Lo siguiente seguramente no sonará del gusto de quienes trabajan en la educación, pero me parece que incluir la cultura visual y las TI en la docencia implica, en buena medida, verse a uno mismo como parte del “show-biz”, es decir, como parte del mundo de los negocios del espectáculo. La afirmación anterior no significa restarle importancia a la docencia ni a los procesos de enseñanza-aprendizaje, así como tampoco a la rigurosidad en el manejo conceptual y uso de metodologías. No obstante, puede resultar poco confortable su aceptación y adopción para maestr@s y profesor@s pues exige erosionar algunas vanidades existentes en el mundillo de la educación. Implica destruir esa tan agradable postura “erudita” del profesorado para convertirlos no sólo en en conocedores a profundidad de ciertós tópicos sino en investigadores activos en el uso de esos conocimientos y, aún más allá, del impacto que causan dichos conocimientos en un entorno sociocultural tan cambiante.

Ejercicios novedosos
Ejercicios novedosos

Por ello, incursionar en el “show-biz” tiene que ver con la generación de materiales de estudio y reflexión, uso de blogs, páginas web, video, materiales audiovisuales, etc. En otros términos, Incluir las TI’s implica “salirse” del aula, participar activamente en la sociedad en el ámbito que se enseña, buscar incidencia real en la sociedad más allá de las seguridades de un cubículo a resguardo institucional. Para ello, el profesor necesita “mostrarse” al mundo. Lo anterior, muestra al profesorado ciertamente como “vulnerable” pero con amplias herramientas cognitivas y actitudinales así como poseedor de saberes que pueden ser tanto útiles como transferibles. Adiós a la perspectiva del “erudito” sabelotodo pero un tanto irreal. Entrar en el “show-biz” educativo es mostrarse como alguien que posee ideas innovadoras, busca incidencia real, comete errores y aprende de ellos, defiende posturas, posee un compendio de conocimientos y experiencias que le sirven de plataforma. En suma, alguien que puede ser emulado, un modelo de vida profesional alcanzable para los estudiantes dedicados.

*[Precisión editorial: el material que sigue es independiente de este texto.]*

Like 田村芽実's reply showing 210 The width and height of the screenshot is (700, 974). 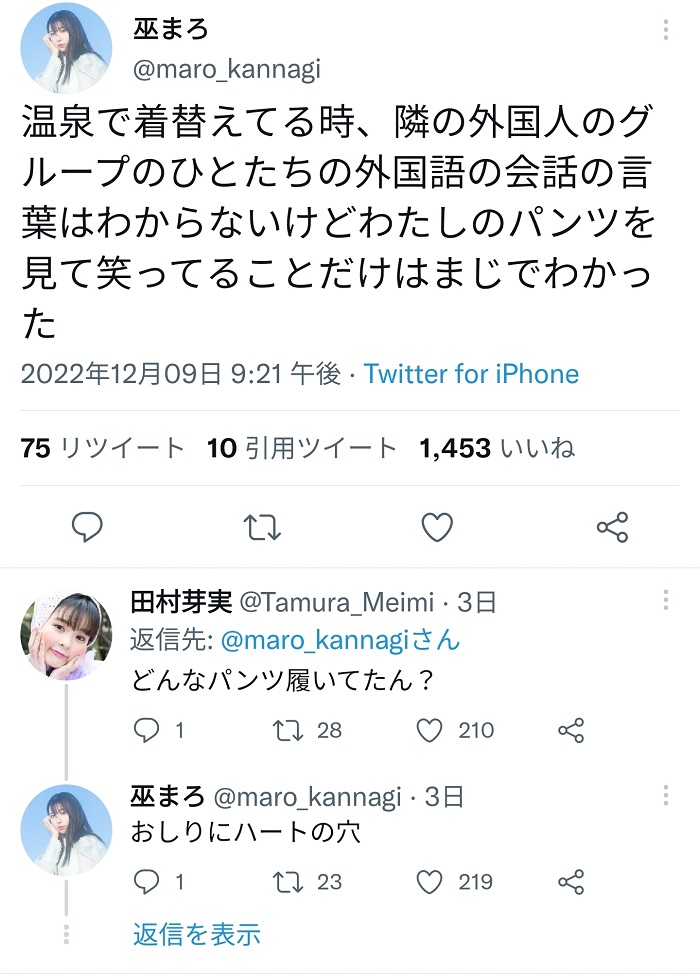(x=455, y=730)
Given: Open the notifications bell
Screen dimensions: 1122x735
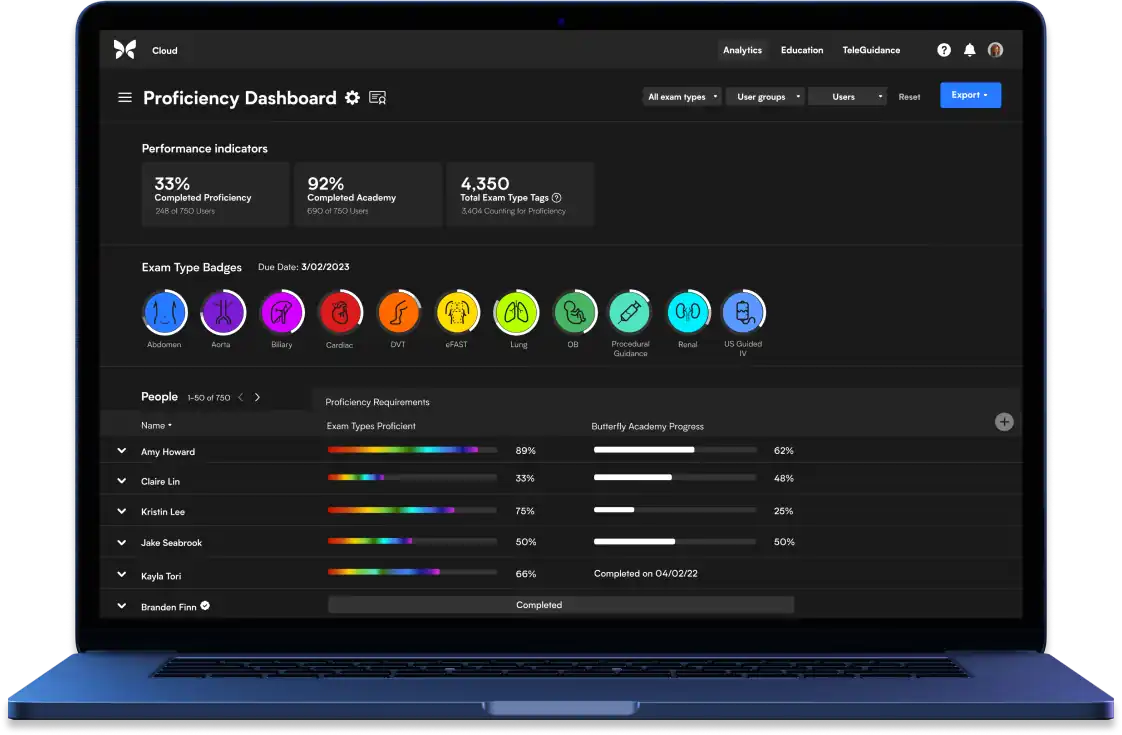Looking at the screenshot, I should [968, 49].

Uno de los problemas centrales en el ejercicio educativo es atraer la atención de los estudiantes a lo que uno quiere que se aprenda. Si bien es cierto que algunos estudiantes se encuentran suficientemente motivados para ello y que a su vez son concientes de la relevancia de lo que han de aprender, es un puro mito suponer que la mayoría de los estudiantes lo están. No es sólo un asunto de identificar la pertinencia de los contenidos a manejar sino que además se requiere de una cierta actitud para aprehender los contenidos e integrarlos de modo significativo. Dicho de otra manera, la cuestión para los profesores es cómo lograr esa “seducción” intelectual que se requiere. Es aquí donde la incorporación de medios más visuales y las Ti pueden contribuir de modo relevante. La propuesta de asumir una perspectiva del tipo show-biz es lanzar al los profesores a una interacción activa y constante con el mundo de su ámbito profesional a través de los mismos medios que utilizan los estudiantes para capturar y ayudarse a procesar la información.

El aula se abre al mundoSe trata entonces, no de buscar cambiar a nuestros estudiantes. Ellos viven el mundo tal cual les llega. De lo que se trata es de cambiar la perspectiva de nuestros profesores. Convertirlos en una parte activa y sapiente del ejercicio profesional en este mundo, tal cual es. Sea para buscar cambiarlo, mejorarlo, depurarlo o lo que sea la meta a lograr, pero, como un ejercicio real de actividad intelectual bien enlazada con las actividades prácticas. Visto de este modo, creo que participar activamente como profesor significa participación en la generación de información, de promocionar de ciertos saberes y sus consecuencias una vez convertidos en ejercicio de articulación de prácticas en la sociedad, incursionar activamente en el mundo. Entrar, pues, en el “show-biz”.